[START OF GIVEN PASSAGE]

Understanding the OpenDocument Format

The Open Document Format for Office Applications (OpenDocument) is the native format used for LibreOffice word processing files, spreadsheets, charts, and presentations. OpenDocument is an open format developed as a standard for office applications. OpenDocument was released by a Technical Committee (TC) at the Organization for the Advancement of Structured Information Standards (OASIS) consortium in 2005 and approved as an ISO/​IEC International Standard in 2006 as ISO/​IEC 26300:2006.

At the time OpenDocument was developed, the most popular format for office documents was the MS Office format set. At the time, the MS formats were closed and proprietary, yet these formats were so common that they became a pseudo-standard for saving, sharing, and transmitting document files. (See the box entitled “Standards and Pseudo-Standards.”) The widespread use of these proprietary file formats increased Microsoft’s power over the market, allowing them to dominate and eliminate competitors.
 

Standards and Pseudo-Standards

When software is forced to adapt its format to a dominant product that is not based on open standards, the dominant vendor can use this power position to influence the market. Often the dominant product becomes a de facto, pseudo-standard that has never been vetted or approved but is merely adopted by the market out of necessity. Any flaws in the dominant product are then echoed out to the whole industry. For instance, the 40-year-old “leap year bug,” which was inherited from VisiCalc and Lotus 1-2-3 and passed to Excel, causes the market-leading spreadsheet to incorrectly represent the year 1900 as a leap year, which can cause errors for applications that count days or measure time ranges. Developers of other office suites had to replicate the bug for compatibility. According to the vendor, the faulty state has to be maintained, even across new releases of the product, because fixing it would cause too many problems. So, users are encouraged to keep the faulty spreadsheets, because the vendor protects its commercial interests in spite of the needs of users who have paid for a software license.

[END OF GIVEN PASSAGE]
[START OF PROVIDED DATA]

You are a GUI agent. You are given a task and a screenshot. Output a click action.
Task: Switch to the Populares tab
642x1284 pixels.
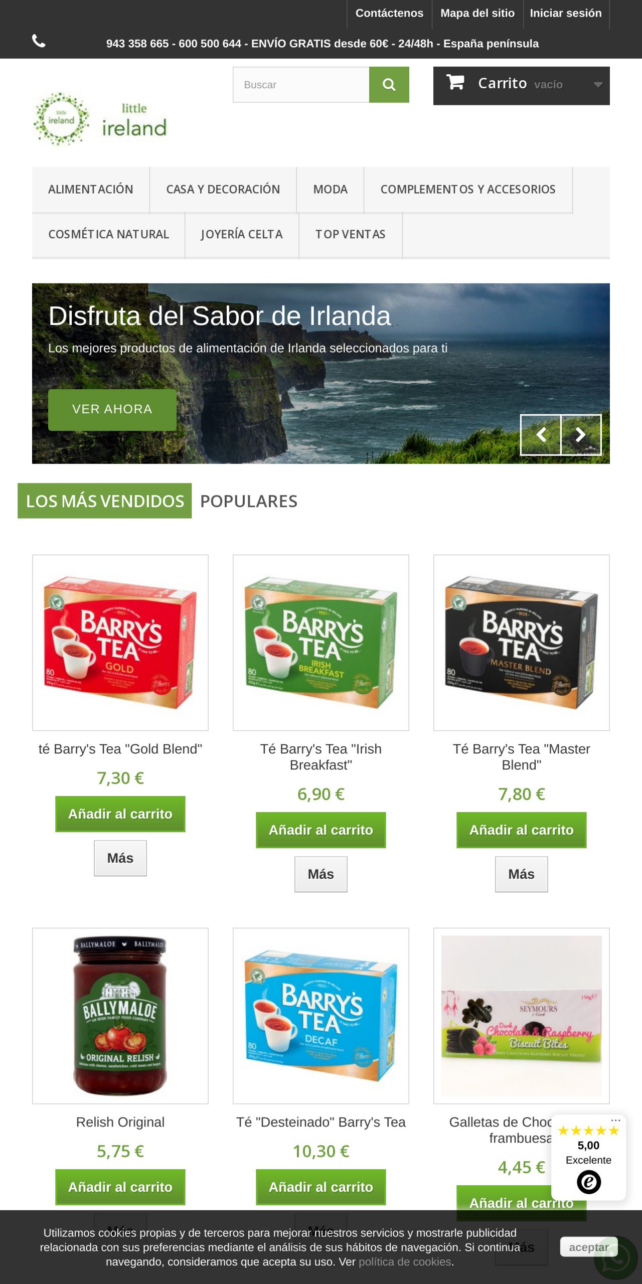[249, 501]
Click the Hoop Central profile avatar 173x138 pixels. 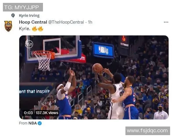(x=8, y=26)
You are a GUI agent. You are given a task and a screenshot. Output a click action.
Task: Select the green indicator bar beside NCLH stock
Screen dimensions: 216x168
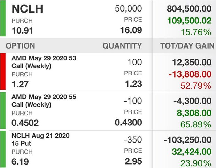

[END OF PROVIDED DATA]

§ REQUESTS
a: Translate this sentence from the OpenDocument passage into Spanish: "OpenDocument is an open format developed as a standard for office applications."
b: Rewrite the stretch of the OpenDocument passage from "The Open Document" through "as ISO/​IEC 26300:2006.", putting "organization" in place of "consortium".

§ PER-TASK OUTPUTS
a: OpenDocument es un formato abierto desarrollado como estándar para aplicaciones de oficina.

b:
The Open Document Format for Office Applications (OpenDocument) is the native format used for LibreOffice word processing files, spreadsheets, charts, and presentations. OpenDocument is an open format developed as a standard for office applications. OpenDocument was released by a Technical Committee (TC) at the Organization for the Advancement of Structured Information Standards (OASIS) organization in 2005 and approved as an ISO/​IEC International Standard in 2006 as ISO/​IEC 26300:2006.